The Detours section at Shanghai's Art021 examines the consequences of globalization and the return to regionalism in the Pacific Rim through the stories of its people.
The Pacific Rim—the countries that surround the Pacific Ocean—has been long used as a military and economic term that encompasses a vast history of trade and migration. The region was also the starting point for Detour: Lived Worlds, a special section of Art021, a contemporary art fair in Shanghai. Curated by Cesar Garcia of The Mistake Room in Los Angeles, Detour features six galleries—Bank (Shanghai), Catriona Jeffries (Vancouver), Ghebaly Gallery (Los Angeles), Joségarcia, MX (Mexico City), Páramo (Guadalajara), and Shulamit Nazarian (Los Angeles)—from the Pacific Rim, addressing the rise of globalization, its consequences, and the return to regionalism, as well as the “formless connectedness between people,” a phrase coined by writer, theorist, teacher, and curator Irit Rogoff.

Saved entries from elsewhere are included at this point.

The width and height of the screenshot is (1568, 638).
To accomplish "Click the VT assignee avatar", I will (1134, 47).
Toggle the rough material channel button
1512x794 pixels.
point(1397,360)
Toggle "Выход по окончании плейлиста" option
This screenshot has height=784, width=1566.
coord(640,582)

“We wanted to balance both a very long history that leads back to the Galleon trades between the ports of Manila and Acapulco, when the Philippines and Mexico were both seats of the Spanish crown to a more sort of contemporary and urgent geography that’s defined by capital interconnectedness and ideas around commerce,” said Garcia.
The curator and his team looked a lot into the scholarship that was written in the ‘80s and ‘90s on the Pacific Rim, compared it to the more recent scholarly texts on the region at present, and then approached the artists about the opportunity, and after, their galleries. Rogoff’s idea of the exhausted geography—”When the definition of a place starts meaning something different than its reality,” complained Garcia, who found the idea interesting.
The works in the section are as varied as the regions which they represent, shown in six snapshots. At Páramo, Peruvian-American artist Eamon Ore-Giron collaborated with tapestry workers in Guadalajara to create a mashup of Peruvian-Incan iconography, Russian painting, and Latin-American concrete painting—forming vivid geometric abstractions. Tuan Andrew Nguyen, a Vietnamese-American artist who left Vietnam in the ‘70s, took the refugee blankets given by NGO workers to those out at sea to create imagined cartographies that represent their homes. Just by it, Shulamit Nazarian presented the work of Fay Ray, who linked together biographical symbols from her heritage; her grandparents were migrant workers, so corn was one of the symbols that formed staid, monochromatic silver sculptures. Sayre Gomez created trompe l’oeils to evoke stickers stuck on objects at Ghebaly Gallery; one was of Mickey Mouse as Uncle Sam on mirrored automobile paint. Catriona Jeffries showed dozens of Air Jordans, mutilated and sculpted in groups to form animal masks by first nation and Swiss artist Brian Jungen. At Bank, Jin Shan drew the connection between the past and present-day technology through a work that combined classic sculpture with wire and cubes that are supposed to represent pixels. Nina Beier stuffed fabrics with animal prints culled from these places and stuffed them into frames at Joségarcia ,mx.
Did those mythologizing promises and ideas come true? “I don’t think so,” said Garcia, who said that Detours examines, “What it means to have an embodied regionalism—what it means to use the local as an entry point to understand the broader dynamics that are clearly failing.”